Un día, reunió a sus voceros, como cada mañana, para decirles, ante el azoro de cada vez más seres normales, que investigó y descubrió que un par de eventos internacionales habían sido enderezados en contra de su excelsa persona.

Eran actividades que anualmente reunían, en una ciudad del país de nuestro hombre, a intelectuales y artistas de todo el mundo para exhibir y difundir su obra, y que en los últimos dos años –aseguraba el supuesto profeta– habían sido estructurados sin más finalidad que desprestigiar su impoluta acción popular.

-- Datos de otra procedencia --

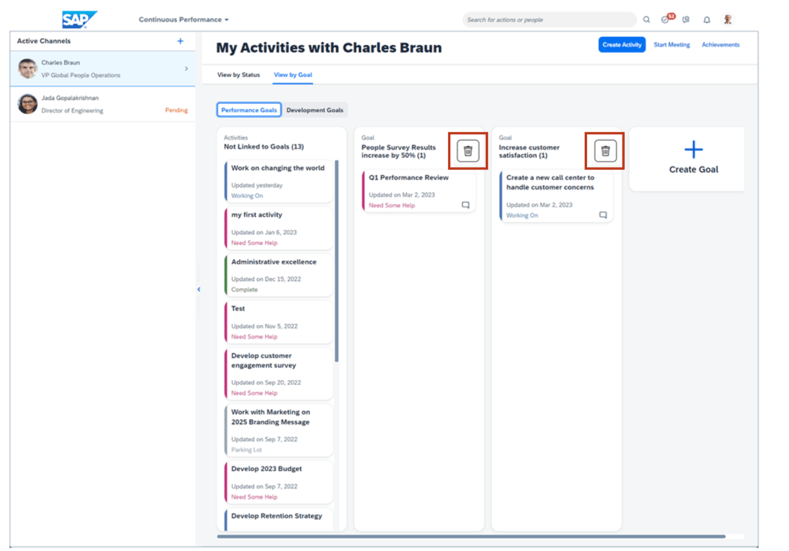Delete the Increase customer satisfaction goal

(x=604, y=151)
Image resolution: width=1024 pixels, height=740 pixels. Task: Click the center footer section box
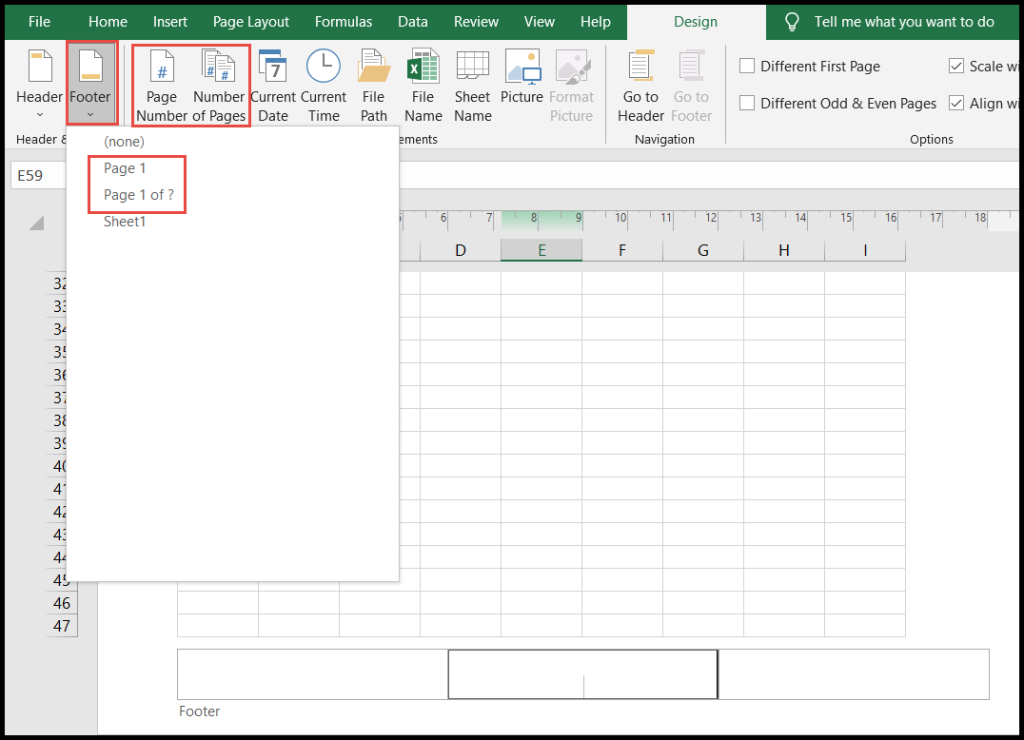click(583, 674)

Grande fue su disgusto, pero poco el tiempo que debió padecerlo, pues de pronto, como en un arrebato de lucidez, descubrió que no sólo estaba lejos de ser él un personaje de enorme grandeza, sino que los organizadores de los eventos no sabían siquiera de su existencia.

Enterarse de que no figuraba en la Historia le causó mortal tristeza, y al mundo le ocasionó tanta gracia que el hombre no soportó ser el hazmerreír de todos y, lastimeramente, se apagó poco a poco hasta desaparecer.

Hoy yace en alguna fosa común, donde nadie lo recuerda ni quiere recordarlo, y sus paisanos siguen luchando por la felicidad y el bien de la sociedad, pero repudian a todos los falsos pastores y a los predicadores mentirosos.

Colorín colorado, esta historia –ficticia, por supuesto– ha terminado… ¿O no?